### Dataset

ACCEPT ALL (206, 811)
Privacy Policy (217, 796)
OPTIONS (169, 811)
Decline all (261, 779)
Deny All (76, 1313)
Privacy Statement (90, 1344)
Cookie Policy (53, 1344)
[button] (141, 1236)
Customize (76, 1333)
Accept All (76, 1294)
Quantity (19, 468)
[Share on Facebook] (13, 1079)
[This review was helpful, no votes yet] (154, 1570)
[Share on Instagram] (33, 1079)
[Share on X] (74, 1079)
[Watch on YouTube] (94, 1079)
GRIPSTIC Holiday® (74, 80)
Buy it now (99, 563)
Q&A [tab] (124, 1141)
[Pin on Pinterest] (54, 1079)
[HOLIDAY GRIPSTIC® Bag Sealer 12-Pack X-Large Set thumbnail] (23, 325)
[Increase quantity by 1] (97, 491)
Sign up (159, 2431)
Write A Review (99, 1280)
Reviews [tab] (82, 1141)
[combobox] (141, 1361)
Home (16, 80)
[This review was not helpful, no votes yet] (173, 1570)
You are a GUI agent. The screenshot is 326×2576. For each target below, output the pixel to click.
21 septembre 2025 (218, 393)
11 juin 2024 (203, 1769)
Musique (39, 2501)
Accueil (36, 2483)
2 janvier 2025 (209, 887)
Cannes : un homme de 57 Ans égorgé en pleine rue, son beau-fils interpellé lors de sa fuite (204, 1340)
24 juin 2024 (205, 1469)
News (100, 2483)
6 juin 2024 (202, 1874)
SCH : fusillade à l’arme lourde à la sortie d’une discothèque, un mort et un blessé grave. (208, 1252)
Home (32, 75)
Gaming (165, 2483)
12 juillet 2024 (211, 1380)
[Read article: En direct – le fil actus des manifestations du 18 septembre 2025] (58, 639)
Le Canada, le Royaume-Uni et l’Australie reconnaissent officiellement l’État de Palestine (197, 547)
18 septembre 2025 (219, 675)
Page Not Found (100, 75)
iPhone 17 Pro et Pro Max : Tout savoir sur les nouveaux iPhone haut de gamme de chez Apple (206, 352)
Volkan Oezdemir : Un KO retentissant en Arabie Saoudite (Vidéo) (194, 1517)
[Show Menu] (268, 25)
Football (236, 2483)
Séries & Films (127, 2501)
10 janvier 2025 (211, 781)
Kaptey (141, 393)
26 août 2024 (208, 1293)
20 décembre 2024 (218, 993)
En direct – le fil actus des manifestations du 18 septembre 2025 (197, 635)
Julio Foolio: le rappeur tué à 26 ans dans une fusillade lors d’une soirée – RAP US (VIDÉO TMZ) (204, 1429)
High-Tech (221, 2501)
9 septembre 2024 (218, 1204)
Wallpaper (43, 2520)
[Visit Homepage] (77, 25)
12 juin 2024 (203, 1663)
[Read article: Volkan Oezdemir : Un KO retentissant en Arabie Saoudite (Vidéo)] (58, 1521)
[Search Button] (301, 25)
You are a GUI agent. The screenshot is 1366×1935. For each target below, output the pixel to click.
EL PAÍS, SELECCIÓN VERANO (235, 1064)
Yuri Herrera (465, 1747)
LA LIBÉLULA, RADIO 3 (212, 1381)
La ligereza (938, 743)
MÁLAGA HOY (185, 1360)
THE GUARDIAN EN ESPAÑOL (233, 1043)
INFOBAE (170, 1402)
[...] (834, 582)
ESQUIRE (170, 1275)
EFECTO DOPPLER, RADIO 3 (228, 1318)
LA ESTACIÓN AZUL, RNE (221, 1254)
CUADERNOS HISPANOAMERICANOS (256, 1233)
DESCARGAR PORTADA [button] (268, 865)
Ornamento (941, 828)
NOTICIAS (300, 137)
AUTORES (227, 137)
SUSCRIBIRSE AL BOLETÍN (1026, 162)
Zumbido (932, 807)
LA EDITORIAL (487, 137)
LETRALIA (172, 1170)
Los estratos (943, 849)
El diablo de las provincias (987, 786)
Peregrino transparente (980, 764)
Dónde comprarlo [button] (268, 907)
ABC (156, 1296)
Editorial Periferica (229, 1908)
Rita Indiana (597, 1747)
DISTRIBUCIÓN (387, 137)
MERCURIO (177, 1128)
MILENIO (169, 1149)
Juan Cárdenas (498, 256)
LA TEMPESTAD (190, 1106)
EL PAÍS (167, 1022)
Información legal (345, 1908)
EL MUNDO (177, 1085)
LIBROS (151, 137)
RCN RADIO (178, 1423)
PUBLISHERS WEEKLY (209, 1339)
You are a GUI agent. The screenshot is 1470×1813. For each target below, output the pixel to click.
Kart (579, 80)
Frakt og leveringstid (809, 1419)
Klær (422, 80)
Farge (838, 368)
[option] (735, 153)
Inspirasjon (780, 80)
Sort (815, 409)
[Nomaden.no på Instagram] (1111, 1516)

### Work to complete
Keeping every word and mark as it is, print the entries above.

### Output below
ACCEPT ALL (206, 811)
Privacy Policy (217, 796)
OPTIONS (169, 811)
Decline all (261, 779)
Deny All (76, 1313)
Privacy Statement (90, 1344)
Cookie Policy (53, 1344)
[button] (141, 1236)
Customize (76, 1333)
Accept All (76, 1294)
Quantity (19, 468)
[Share on Facebook] (13, 1079)
[This review was helpful, no votes yet] (154, 1570)
[Share on Instagram] (33, 1079)
[Share on X] (74, 1079)
[Watch on YouTube] (94, 1079)
GRIPSTIC Holiday® (74, 80)
Buy it now (99, 563)
Q&A [tab] (124, 1141)
[Pin on Pinterest] (54, 1079)
[HOLIDAY GRIPSTIC® Bag Sealer 12-Pack X-Large Set thumbnail] (23, 325)
[Increase quantity by 1] (97, 491)
Sign up (159, 2431)
Write A Review (99, 1280)
Reviews [tab] (82, 1141)
[combobox] (141, 1361)
Home (16, 80)
[This review was not helpful, no votes yet] (173, 1570)
You are a GUI agent. The screenshot is 326×2576. For each target below, output the pixel to click.
21 septembre 2025 (218, 393)
11 juin 2024 (203, 1769)
Musique (39, 2501)
Accueil (36, 2483)
2 janvier 2025 (209, 887)
Cannes : un homme de 57 Ans égorgé en pleine rue, son beau-fils interpellé lors de sa fuite (204, 1340)
24 juin 2024 (205, 1469)
News (100, 2483)
6 juin 2024 (202, 1874)
SCH : fusillade à l’arme lourde à la sortie d’une discothèque, un mort et un blessé grave. (208, 1252)
Home (32, 75)
Gaming (165, 2483)
12 juillet 2024 (211, 1380)
[Read article: En direct – le fil actus des manifestations du 18 septembre 2025] (58, 639)
Le Canada, le Royaume-Uni et l’Australie reconnaissent officiellement l’État de Palestine (197, 547)
18 septembre 2025 (219, 675)
Page Not Found (100, 75)
iPhone 17 Pro et Pro Max : Tout savoir sur les nouveaux iPhone haut de gamme de chez Apple (206, 352)
Volkan Oezdemir : Un KO retentissant en Arabie Saoudite (Vidéo) (194, 1517)
[Show Menu] (268, 25)
Football (236, 2483)
Séries & Films (127, 2501)
10 janvier 2025 (211, 781)
Kaptey (141, 393)
26 août 2024 (208, 1293)
20 décembre 2024 (218, 993)
En direct – le fil actus des manifestations du 18 septembre 2025 (197, 635)
Julio Foolio: le rappeur tué à 26 ans dans une fusillade lors d’une soirée – RAP US (VIDÉO TMZ) (204, 1429)
High-Tech (221, 2501)
9 septembre 2024 (218, 1204)
Wallpaper (43, 2520)
[Visit Homepage] (77, 25)
12 juin 2024 (203, 1663)
[Read article: Volkan Oezdemir : Un KO retentissant en Arabie Saoudite (Vidéo)] (58, 1521)
[Search Button] (301, 25)
You are a GUI agent. The screenshot is 1366×1935. For each target below, output the pixel to click.
EL PAÍS, SELECCIÓN VERANO (235, 1064)
Yuri Herrera (465, 1747)
LA LIBÉLULA, RADIO 3 (212, 1381)
La ligereza (938, 743)
MÁLAGA HOY (185, 1360)
THE GUARDIAN EN ESPAÑOL (233, 1043)
INFOBAE (170, 1402)
[...] (834, 582)
ESQUIRE (170, 1275)
EFECTO DOPPLER, RADIO 3 (228, 1318)
LA ESTACIÓN AZUL, RNE (221, 1254)
CUADERNOS HISPANOAMERICANOS (256, 1233)
DESCARGAR PORTADA [button] (268, 865)
Ornamento (941, 828)
NOTICIAS (300, 137)
AUTORES (227, 137)
SUSCRIBIRSE AL BOLETÍN (1026, 162)
Zumbido (932, 807)
LA EDITORIAL (487, 137)
LETRALIA (172, 1170)
Los estratos (943, 849)
El diablo de las provincias (987, 786)
Peregrino transparente (980, 764)
Dónde comprarlo [button] (268, 907)
ABC (156, 1296)
Editorial Periferica (229, 1908)
Rita Indiana (597, 1747)
DISTRIBUCIÓN (387, 137)
MERCURIO (177, 1128)
MILENIO (169, 1149)
Juan Cárdenas (498, 256)
LA TEMPESTAD (190, 1106)
EL PAÍS (167, 1022)
Información legal (345, 1908)
EL MUNDO (177, 1085)
LIBROS (151, 137)
RCN RADIO (178, 1423)
PUBLISHERS WEEKLY (209, 1339)
You are a GUI agent. The screenshot is 1470×1813. For each target below, output the pixel to click.
Kart (579, 80)
Frakt og leveringstid (809, 1419)
Klær (422, 80)
Farge (838, 368)
[option] (735, 153)
Inspirasjon (780, 80)
Sort (815, 409)
[Nomaden.no på Instagram] (1111, 1516)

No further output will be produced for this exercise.